== Segment start ==

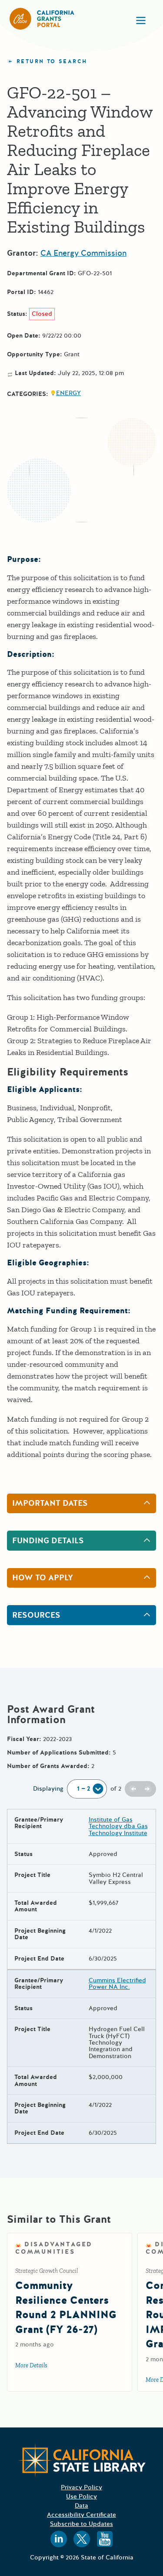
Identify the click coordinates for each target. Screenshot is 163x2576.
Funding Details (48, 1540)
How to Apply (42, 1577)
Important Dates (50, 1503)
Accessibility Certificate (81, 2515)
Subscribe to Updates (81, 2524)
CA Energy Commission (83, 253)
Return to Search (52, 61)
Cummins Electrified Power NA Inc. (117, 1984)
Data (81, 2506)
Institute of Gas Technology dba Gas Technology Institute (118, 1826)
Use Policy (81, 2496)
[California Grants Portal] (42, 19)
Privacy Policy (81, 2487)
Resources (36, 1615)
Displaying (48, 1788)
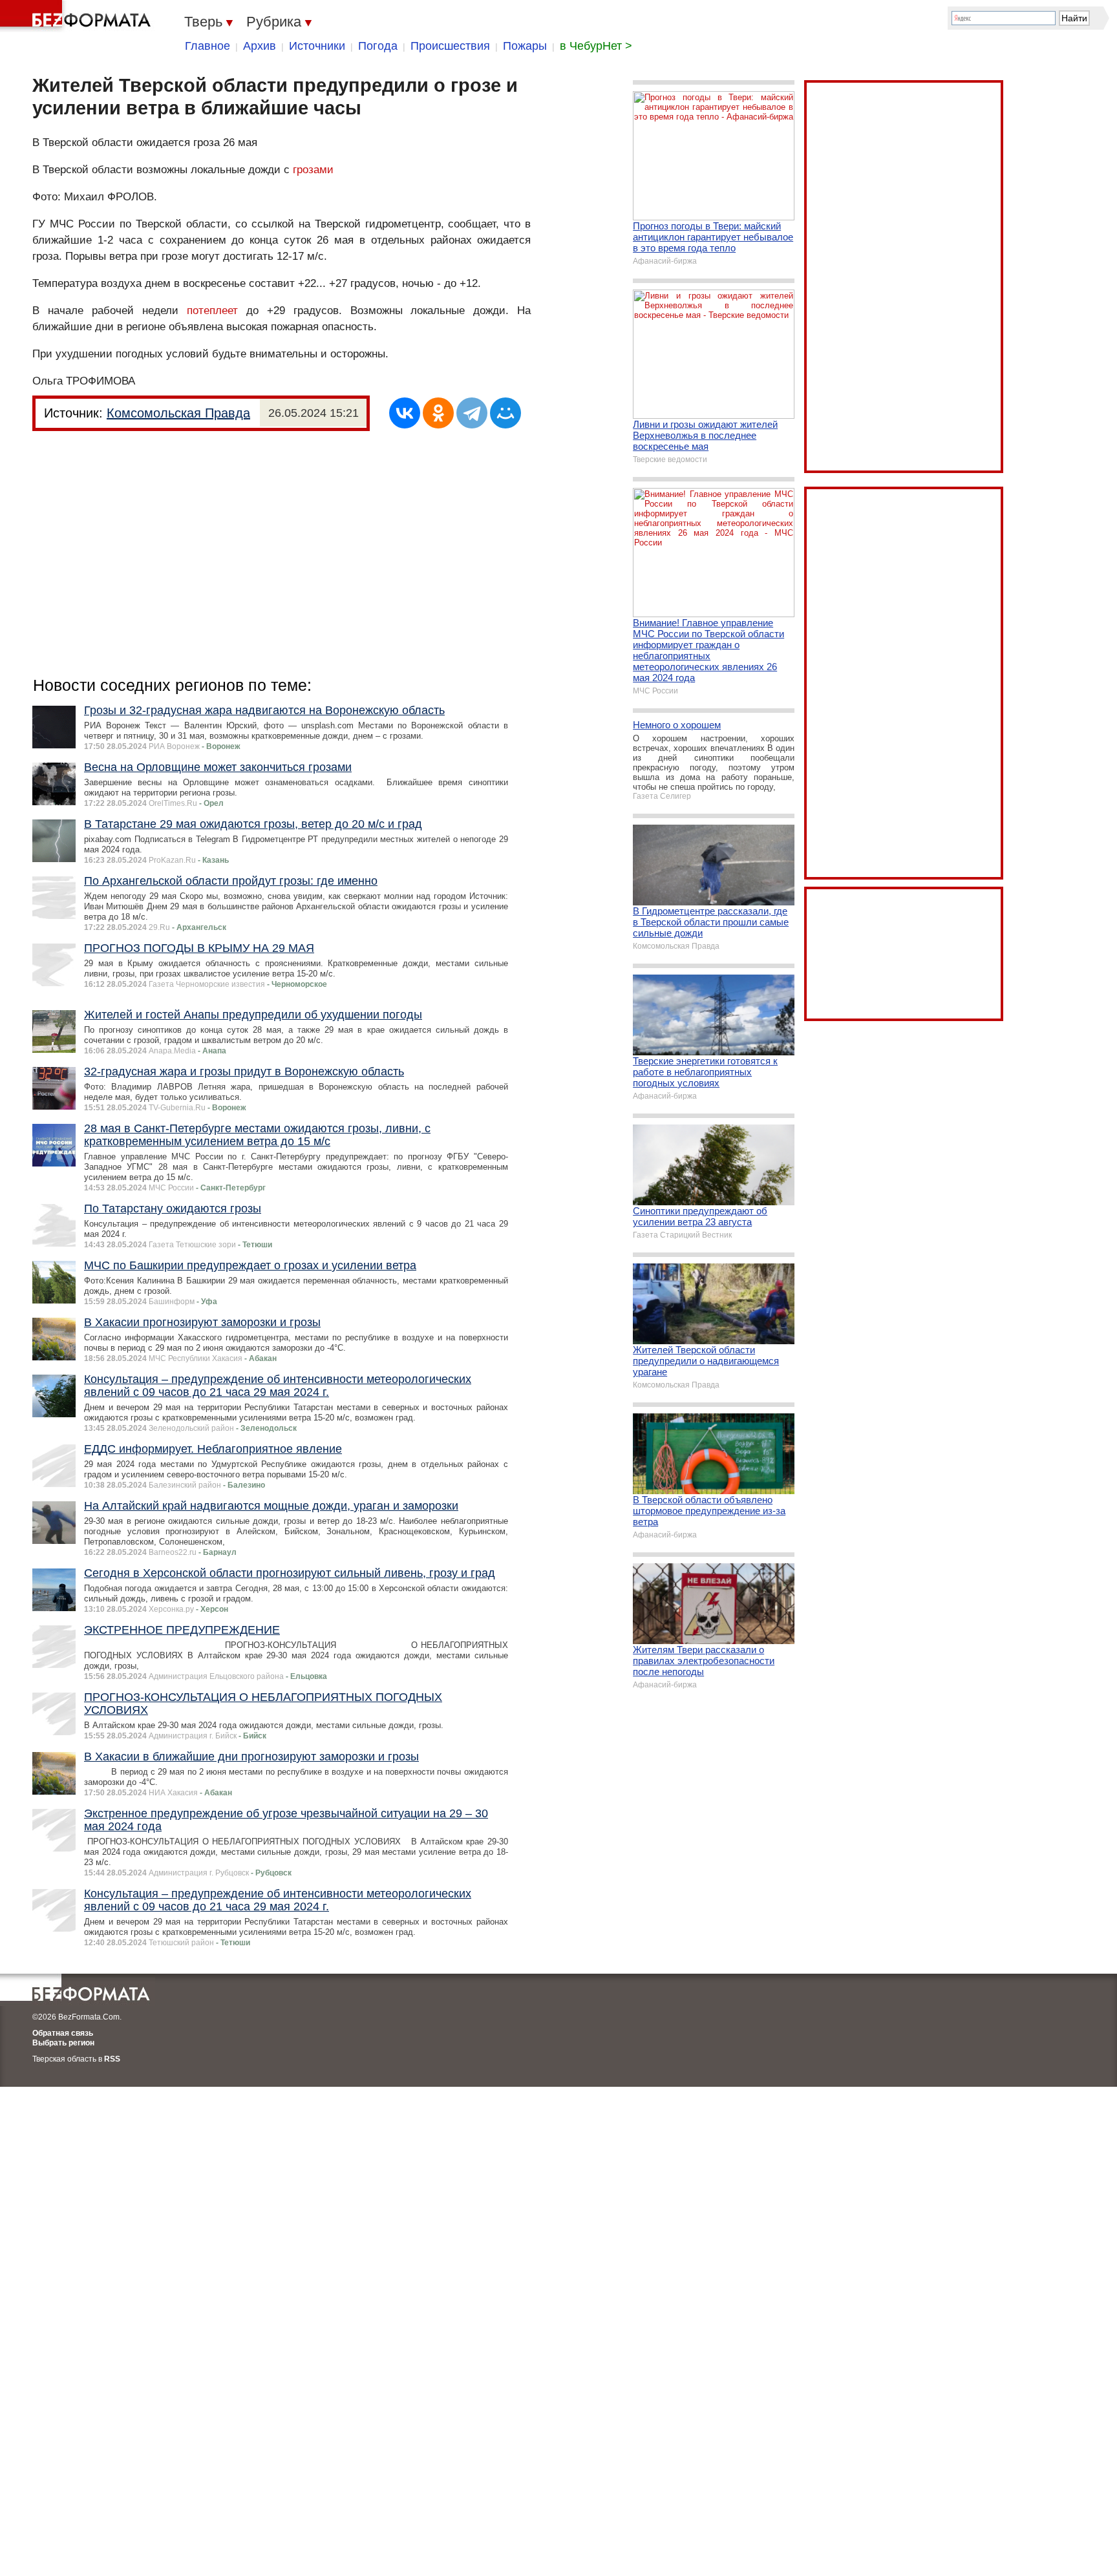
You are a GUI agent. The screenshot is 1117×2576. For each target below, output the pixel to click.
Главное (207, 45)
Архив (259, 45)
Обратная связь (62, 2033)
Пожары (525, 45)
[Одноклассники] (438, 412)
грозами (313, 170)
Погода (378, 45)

== Segment end ==
== Segment start ==

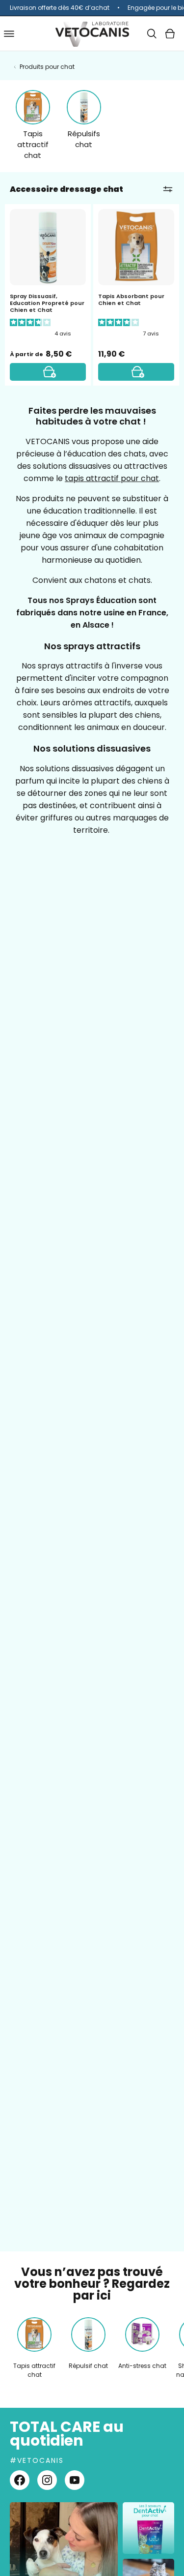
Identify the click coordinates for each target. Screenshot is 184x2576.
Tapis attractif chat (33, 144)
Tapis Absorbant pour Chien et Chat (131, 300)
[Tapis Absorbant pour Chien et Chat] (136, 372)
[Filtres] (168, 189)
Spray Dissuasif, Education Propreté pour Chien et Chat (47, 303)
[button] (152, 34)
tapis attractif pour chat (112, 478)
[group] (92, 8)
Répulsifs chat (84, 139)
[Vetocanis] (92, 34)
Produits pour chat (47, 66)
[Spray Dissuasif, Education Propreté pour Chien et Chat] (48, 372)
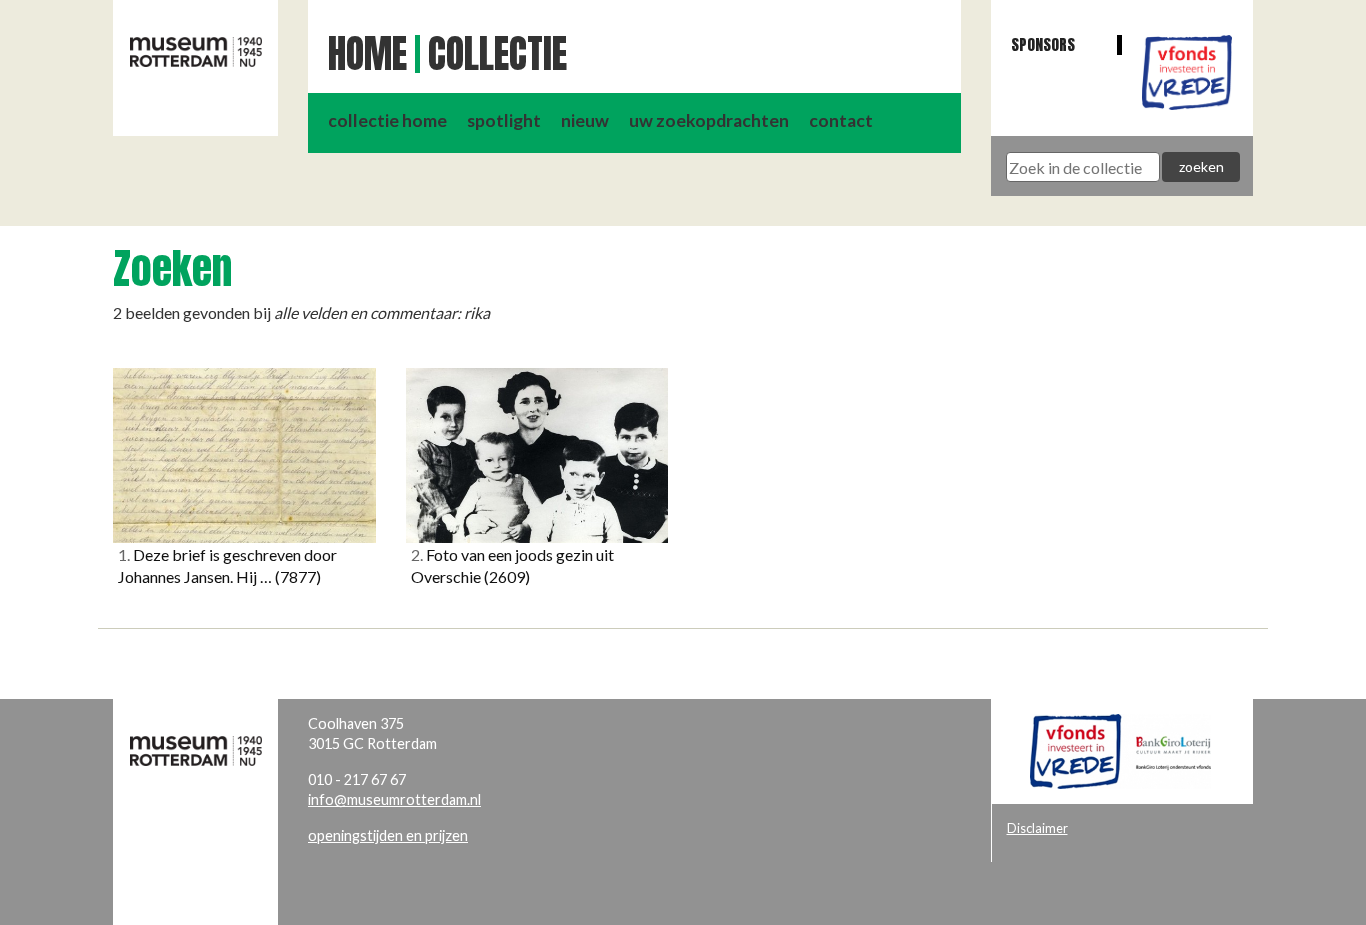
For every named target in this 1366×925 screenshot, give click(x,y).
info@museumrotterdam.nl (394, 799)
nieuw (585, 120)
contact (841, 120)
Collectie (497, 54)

== Segment end ==
== Segment start ==

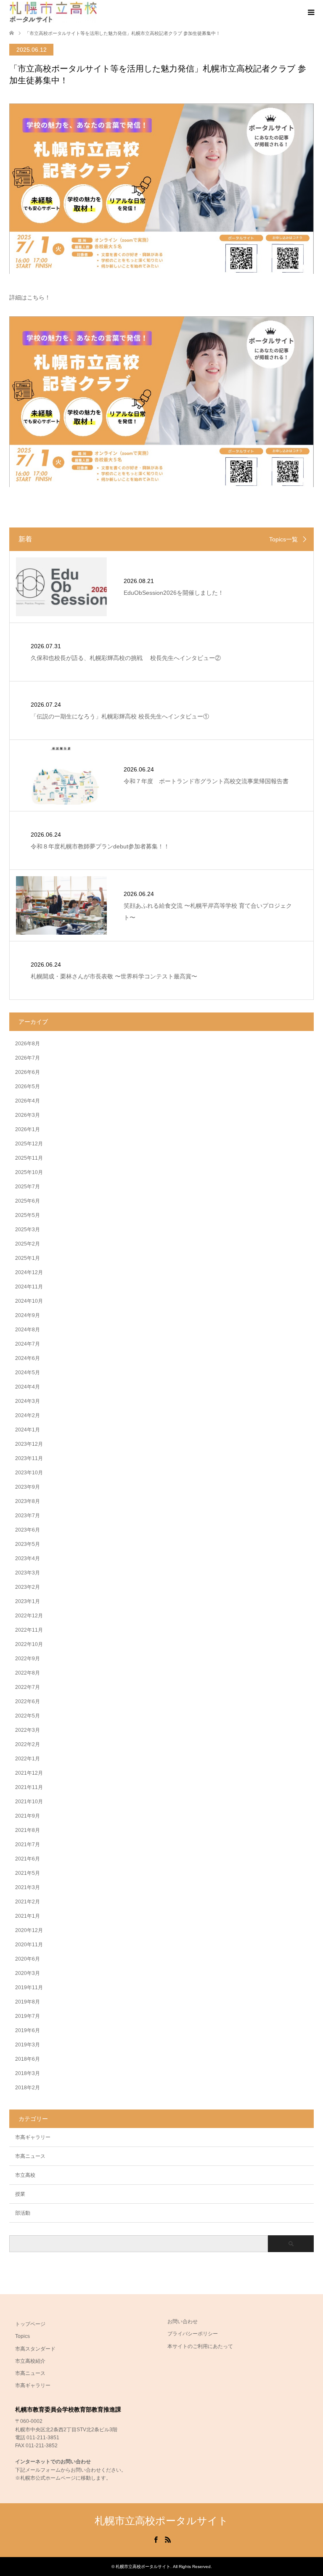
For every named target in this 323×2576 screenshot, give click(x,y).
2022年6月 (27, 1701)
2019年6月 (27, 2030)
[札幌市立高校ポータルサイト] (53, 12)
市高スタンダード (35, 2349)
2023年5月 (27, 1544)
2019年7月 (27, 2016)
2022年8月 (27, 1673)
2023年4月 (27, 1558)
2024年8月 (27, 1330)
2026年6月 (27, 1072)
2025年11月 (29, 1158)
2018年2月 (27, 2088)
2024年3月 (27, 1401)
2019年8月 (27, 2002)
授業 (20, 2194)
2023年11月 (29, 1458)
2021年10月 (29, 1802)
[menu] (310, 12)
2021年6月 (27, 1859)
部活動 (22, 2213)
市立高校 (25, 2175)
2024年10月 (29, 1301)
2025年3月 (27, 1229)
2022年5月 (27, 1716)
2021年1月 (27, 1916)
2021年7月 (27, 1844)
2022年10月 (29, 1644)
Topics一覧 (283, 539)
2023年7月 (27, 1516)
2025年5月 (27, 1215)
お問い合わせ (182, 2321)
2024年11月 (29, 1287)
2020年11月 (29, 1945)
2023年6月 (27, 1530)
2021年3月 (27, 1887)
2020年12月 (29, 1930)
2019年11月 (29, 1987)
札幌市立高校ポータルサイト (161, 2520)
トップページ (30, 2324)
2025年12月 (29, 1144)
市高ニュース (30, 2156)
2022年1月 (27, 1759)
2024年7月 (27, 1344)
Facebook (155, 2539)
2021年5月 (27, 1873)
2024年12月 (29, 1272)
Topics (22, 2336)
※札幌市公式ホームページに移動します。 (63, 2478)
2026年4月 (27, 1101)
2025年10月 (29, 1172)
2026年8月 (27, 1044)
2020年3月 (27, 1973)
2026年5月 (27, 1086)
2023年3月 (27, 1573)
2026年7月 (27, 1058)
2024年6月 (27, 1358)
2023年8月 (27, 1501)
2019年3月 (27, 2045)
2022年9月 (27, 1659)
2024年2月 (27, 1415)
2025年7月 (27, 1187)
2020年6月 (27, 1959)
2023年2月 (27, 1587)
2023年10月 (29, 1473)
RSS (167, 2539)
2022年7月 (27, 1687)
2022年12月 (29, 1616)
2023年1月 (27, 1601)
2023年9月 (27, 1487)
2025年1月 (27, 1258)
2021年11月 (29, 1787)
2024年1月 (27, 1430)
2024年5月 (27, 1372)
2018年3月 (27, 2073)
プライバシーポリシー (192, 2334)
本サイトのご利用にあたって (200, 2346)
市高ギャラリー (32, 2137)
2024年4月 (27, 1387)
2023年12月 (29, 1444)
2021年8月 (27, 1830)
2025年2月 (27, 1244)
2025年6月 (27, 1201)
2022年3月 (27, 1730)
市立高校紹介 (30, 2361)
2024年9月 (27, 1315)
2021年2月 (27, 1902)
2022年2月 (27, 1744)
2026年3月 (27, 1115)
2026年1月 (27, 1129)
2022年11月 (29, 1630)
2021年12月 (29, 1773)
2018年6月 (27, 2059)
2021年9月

== Segment end ==

WHAT YOU ARE ASKED TO DO: List every line above containing the word "attractif".

YOUR RESPONSE:
Tapis attractif chat (33, 144)
tapis attractif pour chat (112, 478)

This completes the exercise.